▶ Task instructions
Please repeat the data in full, character for character.

Saved entries:

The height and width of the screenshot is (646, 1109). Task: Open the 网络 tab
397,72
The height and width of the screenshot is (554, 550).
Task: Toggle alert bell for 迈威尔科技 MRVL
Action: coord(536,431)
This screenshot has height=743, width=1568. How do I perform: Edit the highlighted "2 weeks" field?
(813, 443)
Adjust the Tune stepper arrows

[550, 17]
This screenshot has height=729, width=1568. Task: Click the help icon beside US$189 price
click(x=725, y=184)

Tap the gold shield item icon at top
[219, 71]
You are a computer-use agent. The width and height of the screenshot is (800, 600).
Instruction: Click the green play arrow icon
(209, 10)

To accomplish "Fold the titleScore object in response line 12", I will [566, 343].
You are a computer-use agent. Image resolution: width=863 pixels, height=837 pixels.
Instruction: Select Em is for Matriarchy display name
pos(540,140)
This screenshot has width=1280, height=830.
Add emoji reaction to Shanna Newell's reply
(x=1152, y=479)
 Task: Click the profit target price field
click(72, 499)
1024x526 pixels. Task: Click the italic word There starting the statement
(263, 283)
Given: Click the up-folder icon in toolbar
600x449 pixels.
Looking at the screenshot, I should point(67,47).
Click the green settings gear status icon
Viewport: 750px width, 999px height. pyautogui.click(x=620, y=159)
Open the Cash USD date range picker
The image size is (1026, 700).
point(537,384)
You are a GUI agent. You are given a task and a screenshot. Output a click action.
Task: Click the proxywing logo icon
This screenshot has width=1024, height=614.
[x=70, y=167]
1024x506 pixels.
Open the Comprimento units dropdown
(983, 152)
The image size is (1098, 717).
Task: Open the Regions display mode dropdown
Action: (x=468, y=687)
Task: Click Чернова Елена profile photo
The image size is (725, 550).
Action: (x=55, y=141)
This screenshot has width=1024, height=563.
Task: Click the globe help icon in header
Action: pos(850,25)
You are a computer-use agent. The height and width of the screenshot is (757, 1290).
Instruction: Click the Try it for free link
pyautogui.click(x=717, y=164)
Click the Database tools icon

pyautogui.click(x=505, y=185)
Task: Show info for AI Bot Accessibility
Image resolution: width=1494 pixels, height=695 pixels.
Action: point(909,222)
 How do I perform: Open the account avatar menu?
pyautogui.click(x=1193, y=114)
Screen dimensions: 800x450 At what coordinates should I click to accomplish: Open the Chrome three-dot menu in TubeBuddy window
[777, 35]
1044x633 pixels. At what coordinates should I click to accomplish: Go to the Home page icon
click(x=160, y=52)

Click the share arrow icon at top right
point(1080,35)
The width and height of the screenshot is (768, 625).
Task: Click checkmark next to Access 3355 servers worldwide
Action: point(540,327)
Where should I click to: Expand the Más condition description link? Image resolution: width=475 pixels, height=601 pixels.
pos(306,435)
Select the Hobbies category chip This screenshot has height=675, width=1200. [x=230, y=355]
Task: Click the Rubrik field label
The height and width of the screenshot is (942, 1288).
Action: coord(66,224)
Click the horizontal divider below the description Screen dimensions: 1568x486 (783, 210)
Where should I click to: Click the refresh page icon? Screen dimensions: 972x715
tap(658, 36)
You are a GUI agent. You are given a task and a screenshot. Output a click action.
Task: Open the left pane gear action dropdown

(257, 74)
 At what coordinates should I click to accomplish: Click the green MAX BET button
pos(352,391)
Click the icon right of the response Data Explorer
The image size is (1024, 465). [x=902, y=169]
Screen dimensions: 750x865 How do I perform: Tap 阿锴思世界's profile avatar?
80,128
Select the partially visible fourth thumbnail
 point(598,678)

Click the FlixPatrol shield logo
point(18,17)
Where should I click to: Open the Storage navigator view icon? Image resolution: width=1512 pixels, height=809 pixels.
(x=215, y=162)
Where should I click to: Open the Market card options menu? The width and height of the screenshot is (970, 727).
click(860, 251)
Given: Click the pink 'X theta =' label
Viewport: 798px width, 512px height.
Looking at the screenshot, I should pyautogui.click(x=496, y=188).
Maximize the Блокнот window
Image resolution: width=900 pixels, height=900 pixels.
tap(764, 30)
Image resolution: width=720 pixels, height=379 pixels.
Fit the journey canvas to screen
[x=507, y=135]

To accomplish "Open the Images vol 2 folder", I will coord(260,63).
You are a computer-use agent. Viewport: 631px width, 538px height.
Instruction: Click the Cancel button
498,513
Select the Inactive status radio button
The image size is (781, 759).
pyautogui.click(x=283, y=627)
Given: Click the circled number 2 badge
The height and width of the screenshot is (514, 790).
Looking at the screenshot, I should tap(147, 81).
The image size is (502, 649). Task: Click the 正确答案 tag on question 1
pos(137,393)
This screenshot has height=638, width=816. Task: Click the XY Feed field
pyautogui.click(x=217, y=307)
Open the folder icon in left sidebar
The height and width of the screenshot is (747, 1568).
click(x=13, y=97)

▶ Reply to the task
The height and width of the screenshot is (646, 1109). Task: Open the 网络 tab
397,72
The height and width of the screenshot is (554, 550).
Task: Toggle alert bell for 迈威尔科技 MRVL
Action: coord(536,431)
This screenshot has height=743, width=1568. How do I perform: Edit the highlighted "2 weeks" field?
(813, 443)
Adjust the Tune stepper arrows

[550, 17]
This screenshot has height=729, width=1568. Task: Click the help icon beside US$189 price
click(x=725, y=184)

Tap the gold shield item icon at top
[219, 71]
You are a computer-use agent. The width and height of the screenshot is (800, 600).
Instruction: Click the green play arrow icon
(209, 10)

To accomplish "Fold the titleScore object in response line 12", I will [566, 343].
You are a computer-use agent. Image resolution: width=863 pixels, height=837 pixels.
Instruction: Select Em is for Matriarchy display name
pos(540,140)
This screenshot has width=1280, height=830.
Add emoji reaction to Shanna Newell's reply
(x=1152, y=479)
 Task: Click the profit target price field
click(72, 499)
1024x526 pixels. Task: Click the italic word There starting the statement
(263, 283)
Given: Click the up-folder icon in toolbar
600x449 pixels.
Looking at the screenshot, I should point(67,47).
Click the green settings gear status icon
Viewport: 750px width, 999px height. pyautogui.click(x=620, y=159)
Open the Cash USD date range picker
The image size is (1026, 700).
point(537,384)
You are a GUI agent. You are given a task and a screenshot. Output a click action.
Task: Click the proxywing logo icon
This screenshot has width=1024, height=614.
[x=70, y=167]
1024x506 pixels.
Open the Comprimento units dropdown
(983, 152)
The image size is (1098, 717).
Task: Open the Regions display mode dropdown
Action: (x=468, y=687)
Task: Click Чернова Елена profile photo
The image size is (725, 550).
Action: (x=55, y=141)
This screenshot has width=1024, height=563.
Task: Click the globe help icon in header
Action: pos(850,25)
You are a computer-use agent. The height and width of the screenshot is (757, 1290).
Instruction: Click the Try it for free link
pyautogui.click(x=717, y=164)
Click the Database tools icon

pyautogui.click(x=505, y=185)
Task: Show info for AI Bot Accessibility
Image resolution: width=1494 pixels, height=695 pixels.
Action: point(909,222)
 How do I perform: Open the account avatar menu?
pyautogui.click(x=1193, y=114)
Screen dimensions: 800x450 At what coordinates should I click to accomplish: Open the Chrome three-dot menu in TubeBuddy window
[777, 35]
1044x633 pixels. At what coordinates should I click to accomplish: Go to the Home page icon
click(x=160, y=52)

Click the share arrow icon at top right
point(1080,35)
The width and height of the screenshot is (768, 625).
Task: Click checkmark next to Access 3355 servers worldwide
Action: point(540,327)
Where should I click to: Expand the Más condition description link? Image resolution: width=475 pixels, height=601 pixels.
pos(306,435)
Select the Hobbies category chip This screenshot has height=675, width=1200. [x=230, y=355]
Task: Click the Rubrik field label
The height and width of the screenshot is (942, 1288).
Action: coord(66,224)
Click the horizontal divider below the description Screen dimensions: 1568x486 (783, 210)
Where should I click to: Click the refresh page icon? Screen dimensions: 972x715
tap(658, 36)
You are a GUI agent. You are given a task and a screenshot. Output a click action.
Task: Open the left pane gear action dropdown

(257, 74)
 At what coordinates should I click to accomplish: Click the green MAX BET button
pos(352,391)
Click the icon right of the response Data Explorer
The image size is (1024, 465). [x=902, y=169]
Screen dimensions: 750x865 How do I perform: Tap 阿锴思世界's profile avatar?
80,128
Select the partially visible fourth thumbnail
 point(598,678)

Click the FlixPatrol shield logo
point(18,17)
Where should I click to: Open the Storage navigator view icon? Image resolution: width=1512 pixels, height=809 pixels.
(x=215, y=162)
Where should I click to: Open the Market card options menu? The width and height of the screenshot is (970, 727).
click(860, 251)
Given: Click the pink 'X theta =' label
Viewport: 798px width, 512px height.
Looking at the screenshot, I should pyautogui.click(x=496, y=188).
Maximize the Блокнот window
Image resolution: width=900 pixels, height=900 pixels.
tap(764, 30)
Image resolution: width=720 pixels, height=379 pixels.
Fit the journey canvas to screen
[x=507, y=135]

To accomplish "Open the Images vol 2 folder", I will coord(260,63).
You are a computer-use agent. Viewport: 631px width, 538px height.
Instruction: Click the Cancel button
498,513
Select the Inactive status radio button
The image size is (781, 759).
pyautogui.click(x=283, y=627)
Given: Click the circled number 2 badge
The height and width of the screenshot is (514, 790).
Looking at the screenshot, I should tap(147, 81).
The image size is (502, 649). Task: Click the 正确答案 tag on question 1
pos(137,393)
This screenshot has height=638, width=816. Task: Click the XY Feed field
pyautogui.click(x=217, y=307)
Open the folder icon in left sidebar
The height and width of the screenshot is (747, 1568).
click(x=13, y=97)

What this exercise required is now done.